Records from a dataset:
◇ ◇ ◇ ◇ ◇ ◇ ◇

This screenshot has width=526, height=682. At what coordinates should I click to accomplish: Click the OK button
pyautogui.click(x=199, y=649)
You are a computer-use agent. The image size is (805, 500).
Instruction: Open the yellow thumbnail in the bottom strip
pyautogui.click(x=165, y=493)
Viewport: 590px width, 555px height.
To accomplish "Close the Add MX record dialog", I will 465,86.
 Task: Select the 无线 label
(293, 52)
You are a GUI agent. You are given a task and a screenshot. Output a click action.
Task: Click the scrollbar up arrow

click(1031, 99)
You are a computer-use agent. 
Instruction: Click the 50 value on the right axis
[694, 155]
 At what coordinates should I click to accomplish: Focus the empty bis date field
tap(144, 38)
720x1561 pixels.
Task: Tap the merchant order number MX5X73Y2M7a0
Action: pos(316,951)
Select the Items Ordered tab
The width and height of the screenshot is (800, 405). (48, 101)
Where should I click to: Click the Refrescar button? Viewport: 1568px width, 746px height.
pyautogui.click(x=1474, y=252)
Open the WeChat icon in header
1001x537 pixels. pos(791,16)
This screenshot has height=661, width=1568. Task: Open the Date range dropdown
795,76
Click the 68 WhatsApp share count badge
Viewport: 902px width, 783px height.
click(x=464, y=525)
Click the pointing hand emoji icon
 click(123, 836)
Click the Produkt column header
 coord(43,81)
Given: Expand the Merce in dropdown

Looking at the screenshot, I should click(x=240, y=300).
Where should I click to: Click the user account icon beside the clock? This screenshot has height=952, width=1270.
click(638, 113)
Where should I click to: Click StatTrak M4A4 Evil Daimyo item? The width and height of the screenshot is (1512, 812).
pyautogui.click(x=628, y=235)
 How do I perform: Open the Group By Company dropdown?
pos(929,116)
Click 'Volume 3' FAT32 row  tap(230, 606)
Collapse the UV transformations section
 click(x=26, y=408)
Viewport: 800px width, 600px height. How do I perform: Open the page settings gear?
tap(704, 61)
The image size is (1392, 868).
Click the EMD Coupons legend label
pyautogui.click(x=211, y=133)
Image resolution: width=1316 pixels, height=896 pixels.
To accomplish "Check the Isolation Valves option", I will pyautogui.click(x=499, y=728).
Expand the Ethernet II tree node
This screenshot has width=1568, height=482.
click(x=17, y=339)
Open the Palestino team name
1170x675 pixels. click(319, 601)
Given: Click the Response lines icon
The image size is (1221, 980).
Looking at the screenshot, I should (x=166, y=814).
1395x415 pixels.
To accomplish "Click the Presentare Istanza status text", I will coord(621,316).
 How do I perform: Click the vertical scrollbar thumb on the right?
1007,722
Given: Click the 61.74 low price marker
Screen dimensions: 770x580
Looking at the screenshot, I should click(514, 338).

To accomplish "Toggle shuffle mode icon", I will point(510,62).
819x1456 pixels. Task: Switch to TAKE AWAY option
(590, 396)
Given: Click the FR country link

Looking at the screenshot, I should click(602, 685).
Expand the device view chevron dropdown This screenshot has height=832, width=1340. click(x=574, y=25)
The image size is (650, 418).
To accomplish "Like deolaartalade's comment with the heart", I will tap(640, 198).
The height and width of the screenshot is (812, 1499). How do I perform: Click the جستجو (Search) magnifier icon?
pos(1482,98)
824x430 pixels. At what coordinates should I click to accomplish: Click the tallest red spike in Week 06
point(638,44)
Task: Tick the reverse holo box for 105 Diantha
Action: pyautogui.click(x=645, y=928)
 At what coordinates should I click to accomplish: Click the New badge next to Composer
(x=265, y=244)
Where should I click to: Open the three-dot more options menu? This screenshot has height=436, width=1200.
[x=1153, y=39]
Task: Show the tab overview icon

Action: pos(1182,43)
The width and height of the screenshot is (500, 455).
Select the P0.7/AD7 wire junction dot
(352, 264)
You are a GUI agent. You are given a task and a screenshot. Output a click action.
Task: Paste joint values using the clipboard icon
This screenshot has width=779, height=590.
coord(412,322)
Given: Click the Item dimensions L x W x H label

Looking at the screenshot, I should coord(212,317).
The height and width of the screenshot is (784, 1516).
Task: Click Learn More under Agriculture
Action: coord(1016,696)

◇ ◇ ◇ ◇ ◇ ◇ ◇

* [What to produce]:
Please report every line among the entries that includes "will".

* [Exercise response]:
To accomplish "Close the Add MX record dialog", I will 465,86.
To accomplish "Check the Isolation Valves option", I will pyautogui.click(x=499, y=728).
To accomplish "Click the Presentare Istanza status text", I will coord(621,316).
To accomplish "Toggle shuffle mode icon", I will point(510,62).
To accomplish "Like deolaartalade's comment with the heart", I will tap(640, 198).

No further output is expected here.